Mr Hayley’s fine house looked prosperous and important, standing in its wide gardens, at the end of a long covered walkway, with its tall windows catching the sun and its high tower dominating the grounds. This is what it is like to be a celebrated poet, Blake thought, as he followed the path to the front door, and although the knowledge saddened him a little, he shrugged it away at once, jealousy being an altogether ignoble and harmful sentiment.

‘My dear friend,’ Mr Hayley said as his visitor was ushered into the library. ‘You have come at the most opportune moment. But quite the most opportune. I have this very second completed the ballad and it is a fine work. I will read it to you.’ His long handsome face was bright with enthusiasm as he took up a pose and began to intone.

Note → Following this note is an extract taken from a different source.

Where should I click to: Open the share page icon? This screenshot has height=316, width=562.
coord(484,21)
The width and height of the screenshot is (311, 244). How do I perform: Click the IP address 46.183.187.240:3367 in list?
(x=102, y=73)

It was a truly dreadful poem, dripping with false sentiments and warped by the need to find a rhyme. ‘Angels could not thee save/ when low beneath the wave/ you lost your innocent life/ cut by the ocean’s knife.’ But Blake kept a straight face, listened to it humbly and, when the reading was finished, agreed that it was a fine work and that he would be happy to illustrate it and print it.

‘Two engravings would suffice, don’t you think,’ the celebrated poet said. ‘One of the widow leaving her cottage to seek her sick husband, looking back wistfully perhaps, with her son rocking the cradle inside the house of course, and the other of the boy aloft on the shrouds in the midst of the storm, almost at the moment of death, with the spirit of his father holding out his arms to him from the storm clouds. It must all be noble and in proportion, you understand, and fitting to the quality of the verse. I shall need several copies for I shall sell it to all my friends. How soon could it be done? We must help this poor woman with all speed. With all speed. Her loss is intolerable. As soon as I read her story… My dear friend Counsellor Rose wrote to tell me of it. Did I tell you that? No? No matter. As soon as I read it I knew she must be saved and that I was the one to do it. We poets have a duty to our society. We shirk it at our peril.’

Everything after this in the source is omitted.